Gross domestic product (GDP) in Europe’s top economy was down 0.1% from the previous quarter, according to preliminary data from federal statistics agency Destatis.
Analysts surveyed by financial data firm FactSet had expected zero growth between April and June.
The economy’s performance was hit by lower investments in several areas, including construction, although household and government consumption provided some support, the data showed.
Official data today also showed Italy’s economy contracted by 0.1% in the second quarter, with exports acting as a drag on the overall performance.
France’s economic growth however picked up in the April to June period, expanding by 0.3%.
Destatis also downgraded the result for the German economy’s first quarter to 0.3% growth, from 0.4%.
First quarter growth had been been surprisingly strong as US companies rushed to import products before tariffs came into effect, but that front-loading effect lost steam in the second quarter.
“After some good figures, it’s now back to disappointment for the German economy,” said LBBW bank analyst Jens-Oliver Niklasch.
“The impression remains that the German economy is treading water. Added to this is the rather unsatisfactory situation with high US tariffs. We will need to make some efforts in Germany to get back on a stable growth path,” the analyst added.

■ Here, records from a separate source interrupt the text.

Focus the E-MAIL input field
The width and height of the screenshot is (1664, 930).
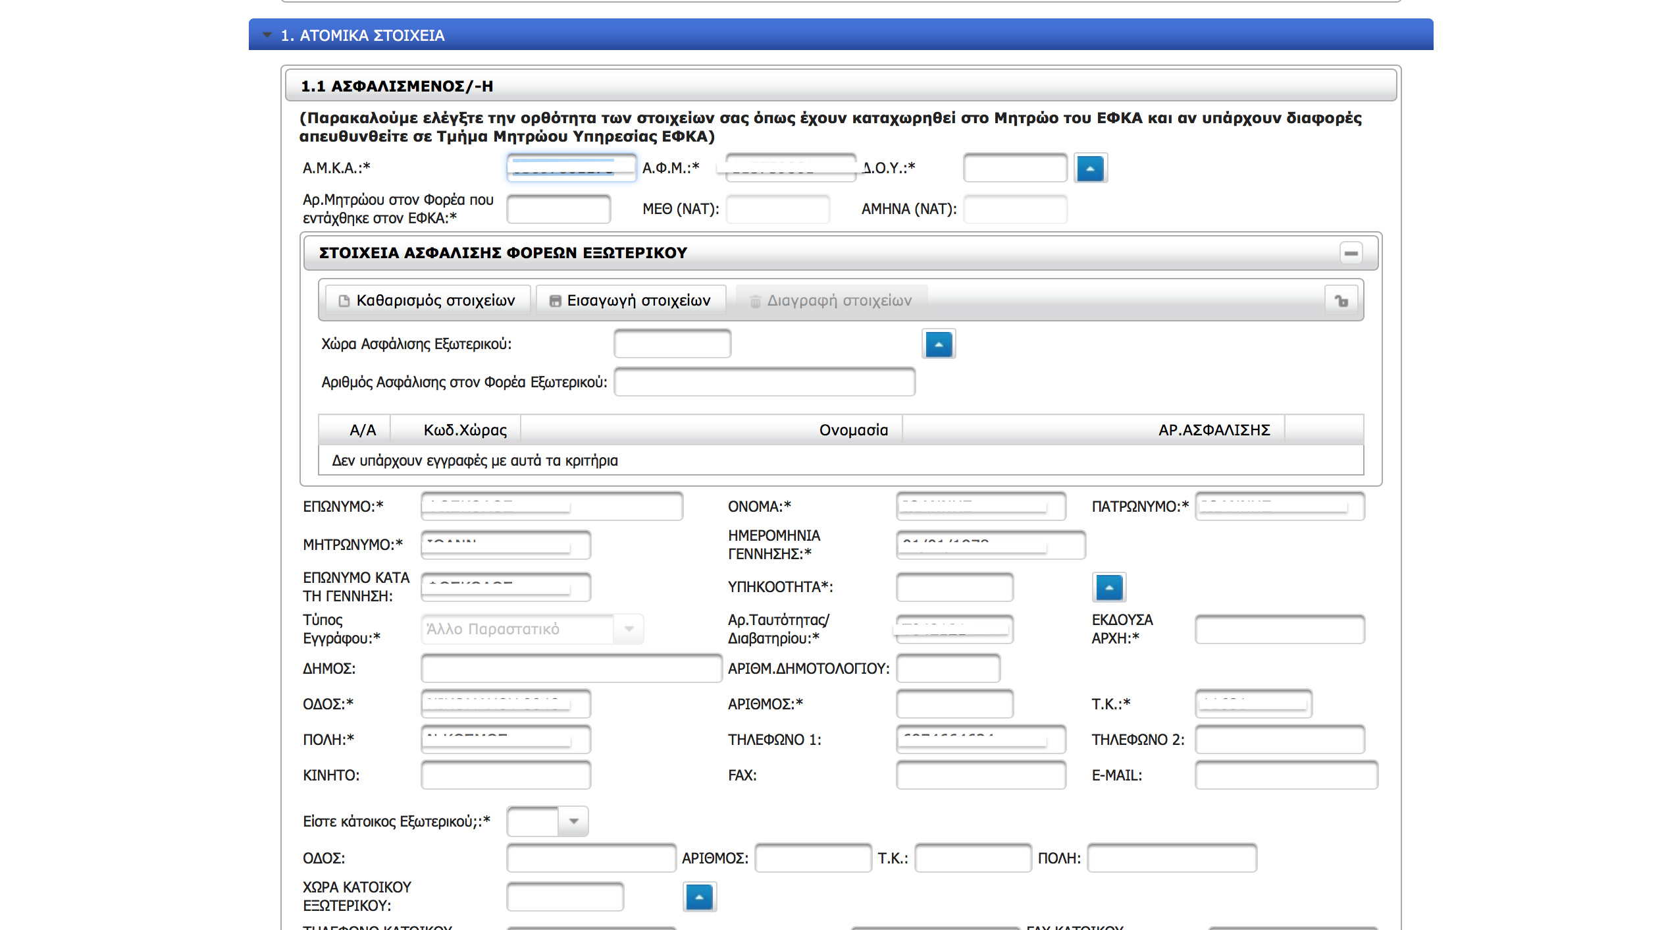click(x=1286, y=775)
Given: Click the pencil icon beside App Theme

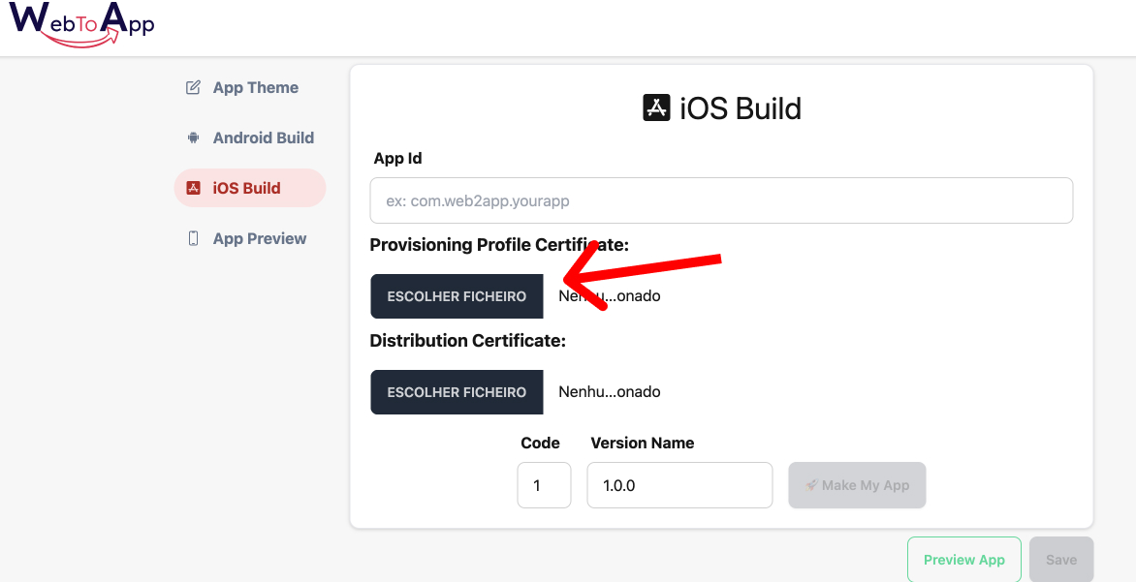Looking at the screenshot, I should pos(193,88).
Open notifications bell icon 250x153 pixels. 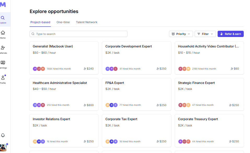tap(3, 135)
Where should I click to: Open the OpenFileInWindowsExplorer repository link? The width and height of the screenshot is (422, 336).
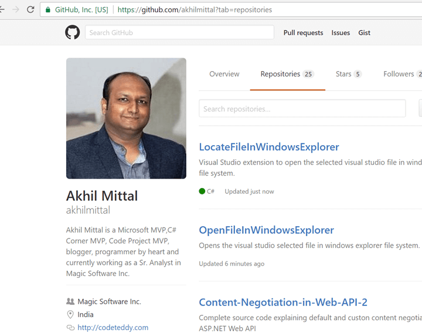point(266,230)
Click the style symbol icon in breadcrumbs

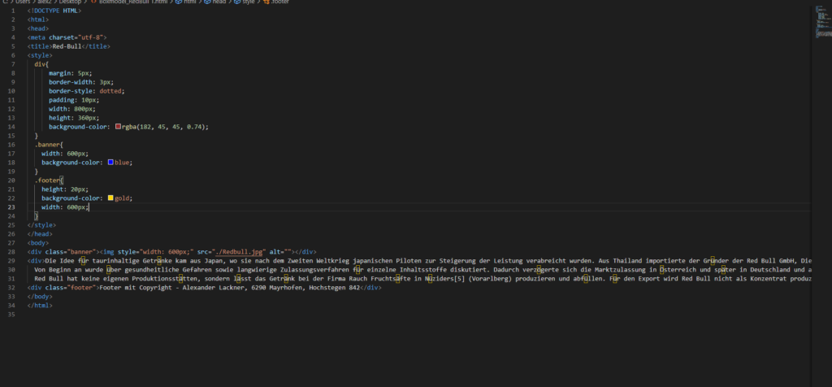pyautogui.click(x=236, y=2)
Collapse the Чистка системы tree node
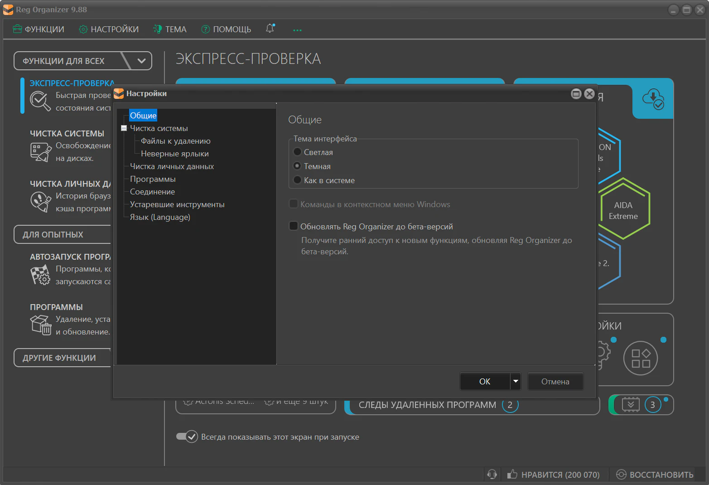The height and width of the screenshot is (485, 709). 124,128
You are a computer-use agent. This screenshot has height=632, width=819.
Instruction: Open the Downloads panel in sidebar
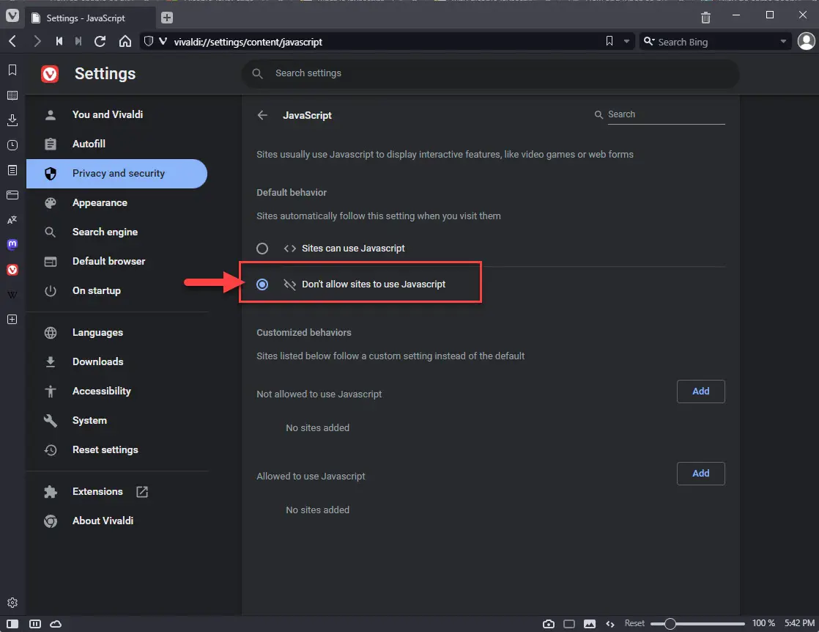12,120
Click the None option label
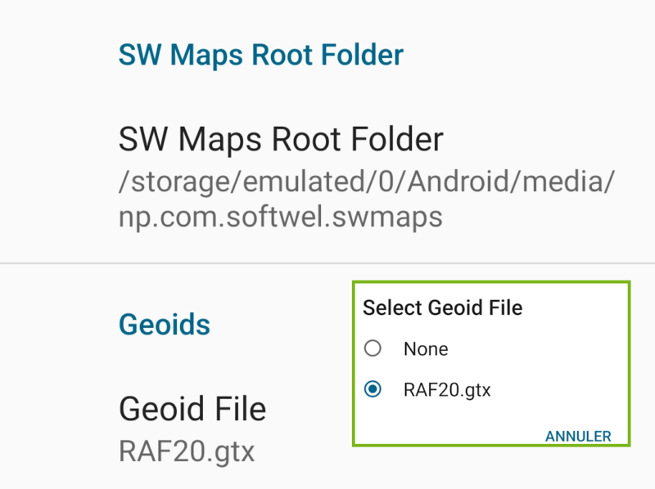This screenshot has width=655, height=489. tap(424, 348)

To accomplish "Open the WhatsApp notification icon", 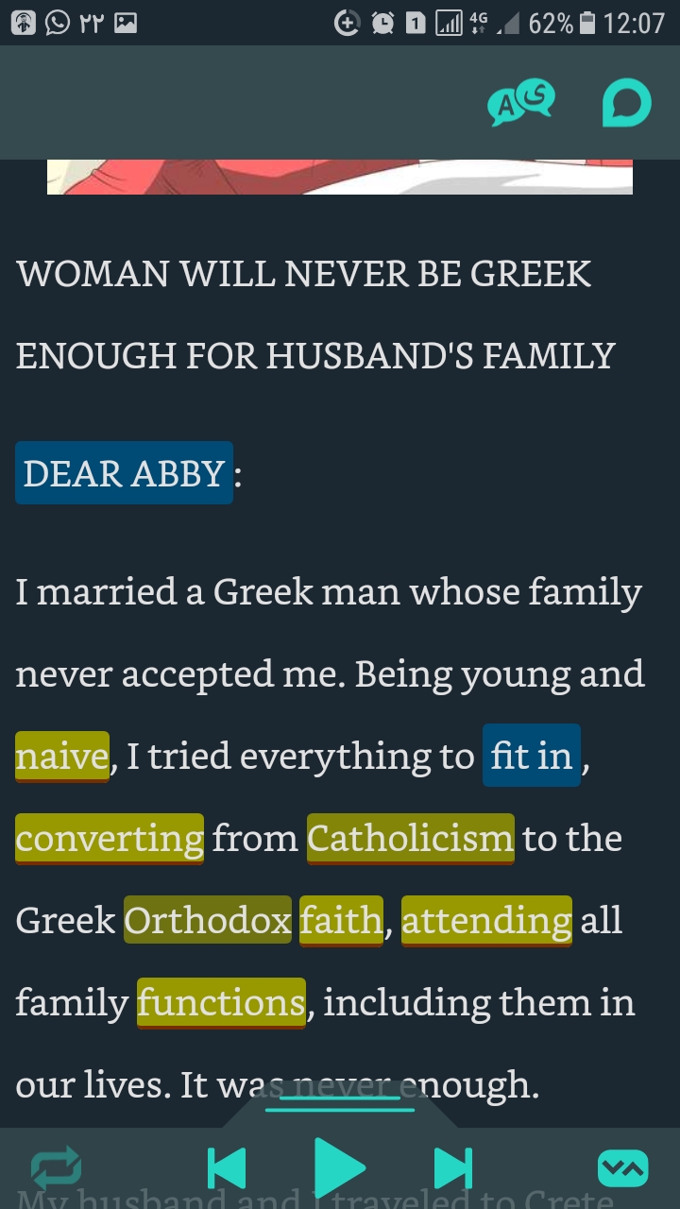I will [58, 23].
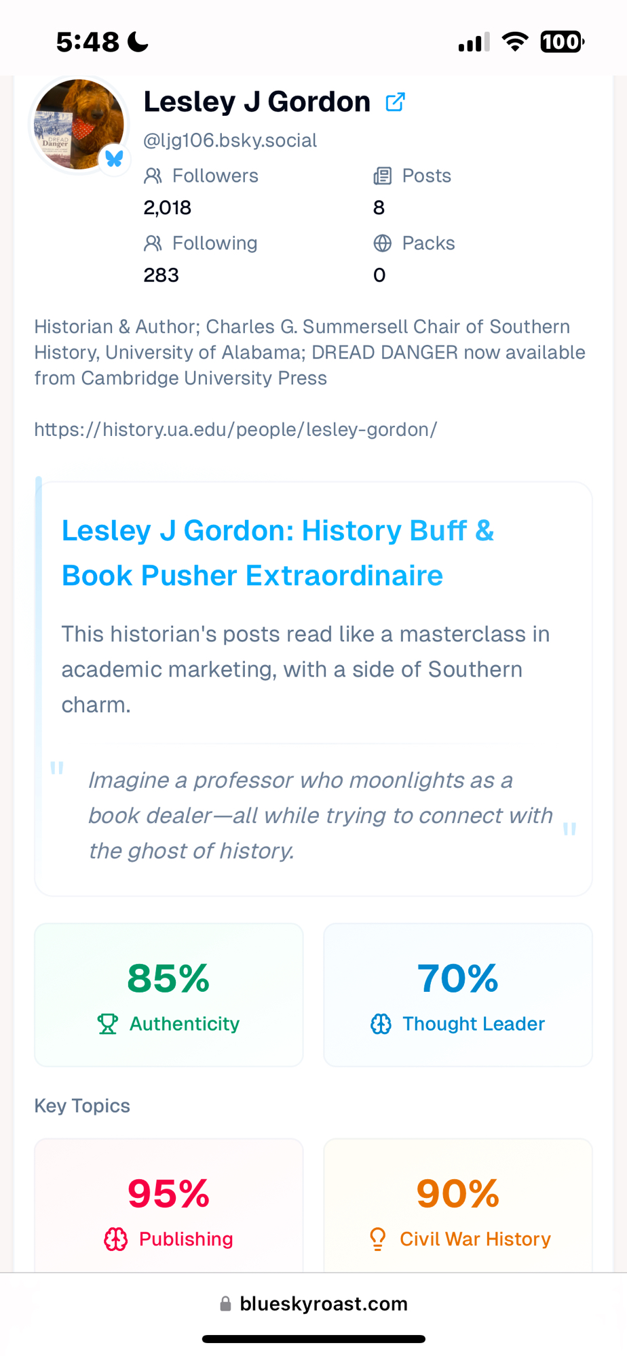Tap the @ljg106.bsky.social handle
This screenshot has height=1356, width=627.
click(230, 140)
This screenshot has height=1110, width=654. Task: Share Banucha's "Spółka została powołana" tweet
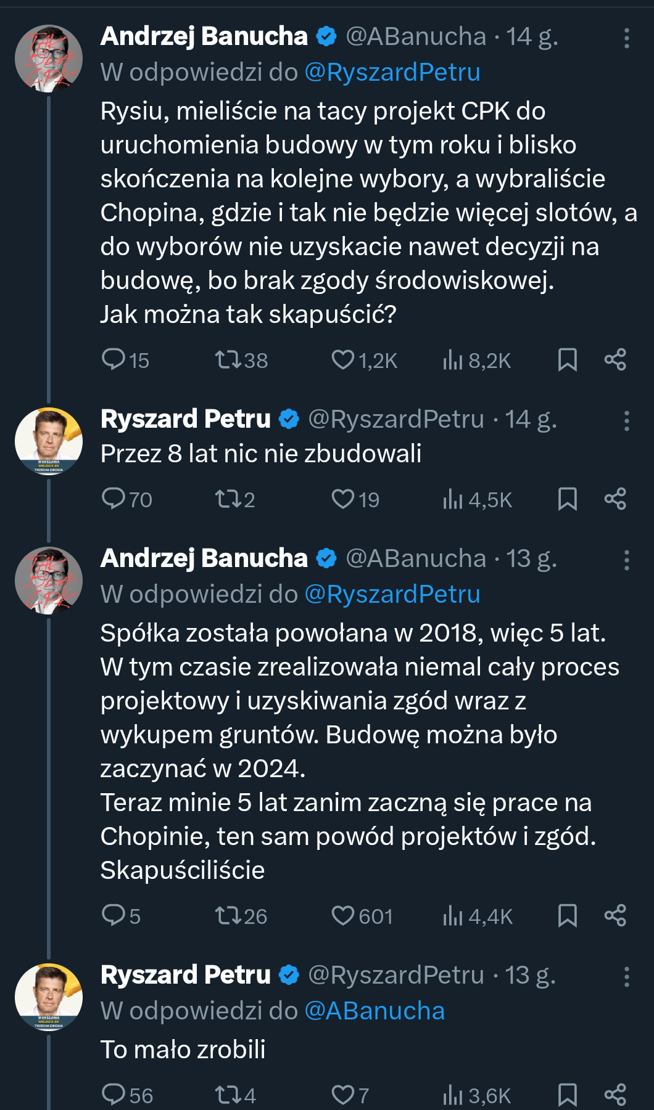(615, 916)
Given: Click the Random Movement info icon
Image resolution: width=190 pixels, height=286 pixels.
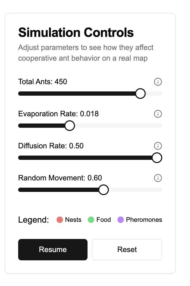Looking at the screenshot, I should 158,178.
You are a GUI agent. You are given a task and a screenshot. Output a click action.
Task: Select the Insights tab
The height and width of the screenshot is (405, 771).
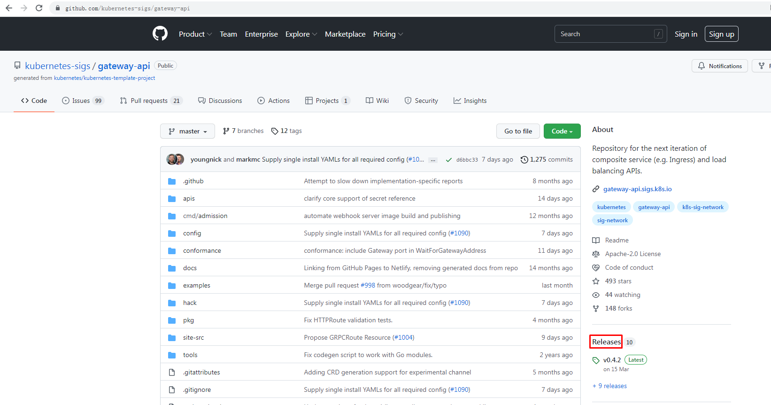click(x=470, y=101)
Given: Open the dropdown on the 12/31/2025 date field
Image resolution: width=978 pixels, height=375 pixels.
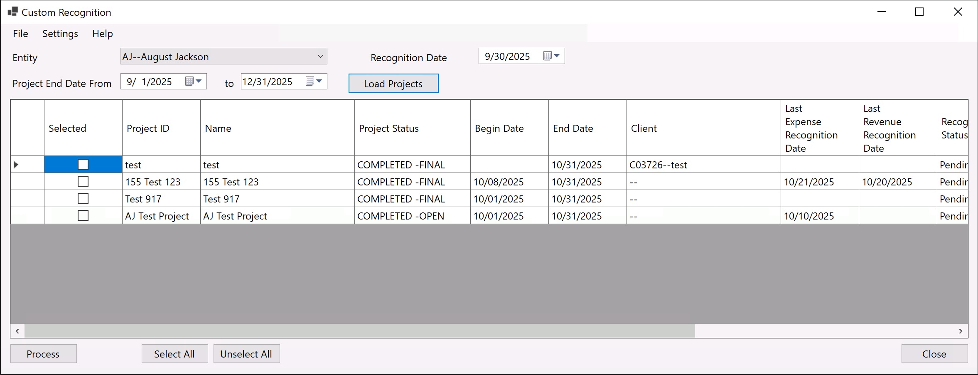Looking at the screenshot, I should pos(319,81).
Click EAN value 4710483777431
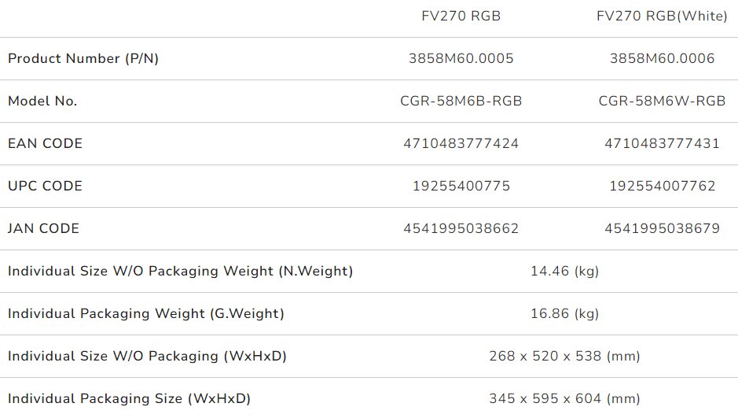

The German economy shrank in both 2023 and 2024 due to a manufacturing slump and weak demand for its key exports, and US President Donald Trump’s tariffs are threatening to push it into a third year of contraction in a row.
Recent indicators, including business and investor confidence surveys, had suggested that the downturn may have bottomed out and some economic institutes expect the economy to return to slight growth this year.